I wonder whether they fell by the wayside partly because of the move from hybrids to fully electric vehicles. Something like the original Prius essentially had a very small battery pack (not A123 as far as I’m aware) with the range of just a few miles. The idea was that you were charging and discharging it constantly as you braked and accelerated. The rate of charge / discharge per cell was much higher than it would be for a larger battery pack i.e. if you have a battery pack with 5 miles range capable of absorbing all the energy from descending a hill, your charge rate will be 40x higher than a battery pack capable of powering you for 200 miles (OK, the car with more batteries will be heavier so the difference won’t be quite as pronounced, but it will still be substantial). As batteries became bigger, the advantages of A123 became less important.
Here’s another data point, from KIA.
They normally offer a 7 year warranty, which is obviously very popular.
With EVs, they don’t consider it a warranty job unless the battery capacity has dropped to 70% of new capacity.
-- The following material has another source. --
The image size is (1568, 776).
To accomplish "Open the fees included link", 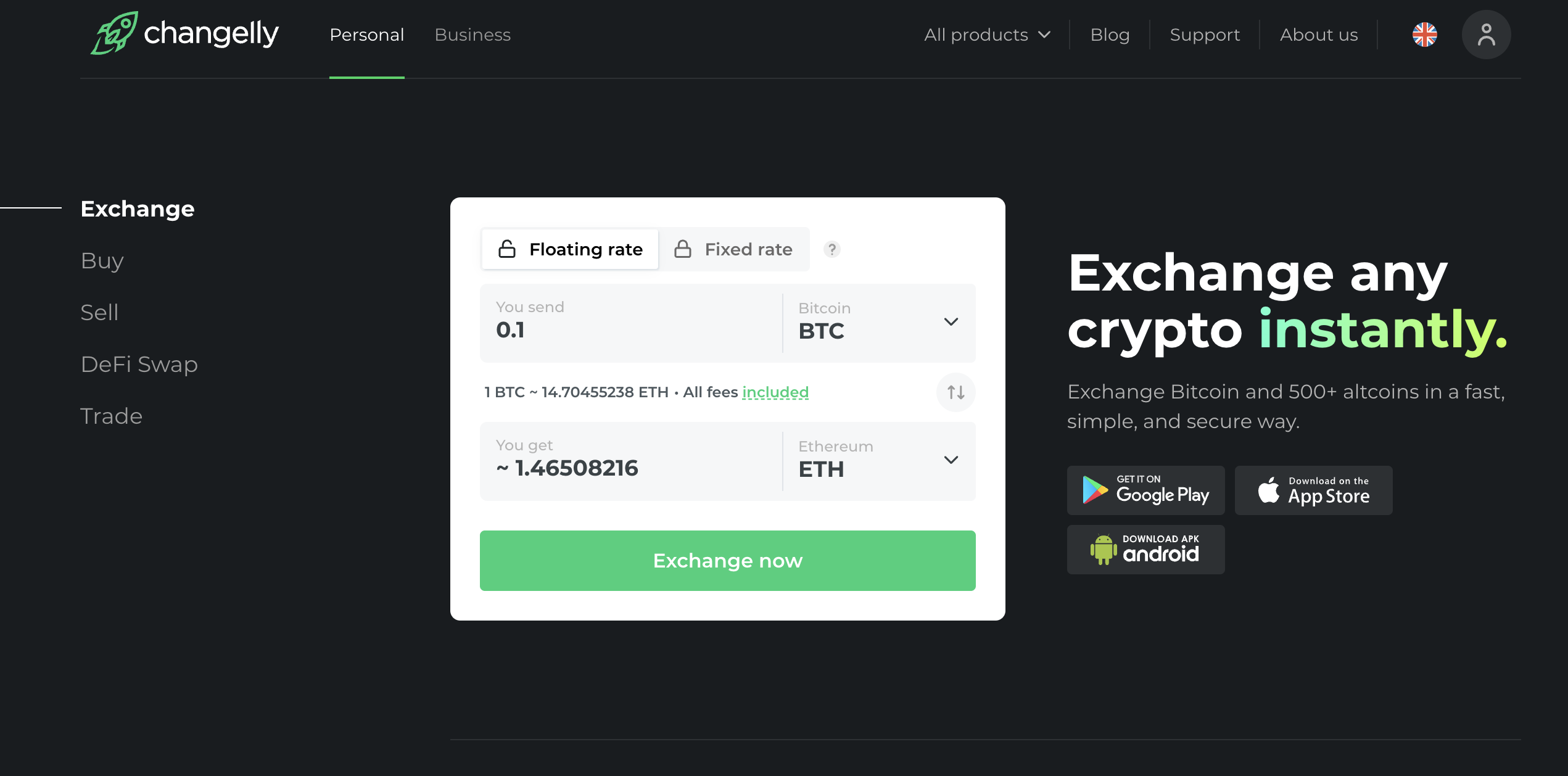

IOW, there seem to be cases of capacity loss of 30% within 7 years.
Another thing, mentioned previously, is that you can’t get GFV (guaranteed final value) finance on EVs after two 3-year terms. IOW, the lenders don’t want to be on the hook for the vehicle after 6 years. You can get finance but not GFV.
So something funny is going on…
I put it to one guy in the business that the mfgs might be “oversizing” the batteries by say 10% so they can conceal (or greatly reduce upon presentation) the monthly or annual capacity loss for say first 5 years, after which it will likely be with the next owner anyway… he thought this is most likely.
Peter wrote:
I put it to one guy in the business that the mfgs might be “oversizing” the batteries by say 10% so they can conceal
Well, range is the number one selling point among the general public. Oversizing the capacity and reduce range does not sound remotely factual. As I said earlier, what they indeed do is to say that charging to 100% is decremental to battery life. When charging, the default is 90% (for instance, could be 80 or 95 or something similar) and you have to change this if you want 100%.
Also 70% is a very large change, and is not really likely to happen during the first 10 years.
The suggestion was that a 30% capacity loss has been seen; they exclude anything less from warranty claims.
Also he said that if they get this sort of loss, they don’t replace the whole battery. They replace just individual cells. Now that’s a different thing – anybody can get duff cells.
Our first generation EVs (2014) had a nominal range of 150 km but lost just under 30% in 4 years. Interestingly, the buyer of these cars is still using them and maybe lost another 10% in 6 years. He’s planning to put new batteries in, larger capacity, range 200 km at 5k€ each. Not a bad deal I think.
My assumption is that those batteries really did not like to be charged to 100% and drawn down to say 10% which was done regularly. Hot climate here in summer probably did not help either. Our current EVs have a larger battery and we are easily able to keep the charge between 40% and 80%. One car is now 6 years old, 80k kms and has maybe lost 2% of capacity, the other 2.5 years old, 50k kms and lost nothing. The instructions of the latter car: “keep the charging level between 20 and 80% for battery longevity. Occcasional charging to 100% is not a problem”.
We charge at around 3kW AC, supposedly that is better than high power DC.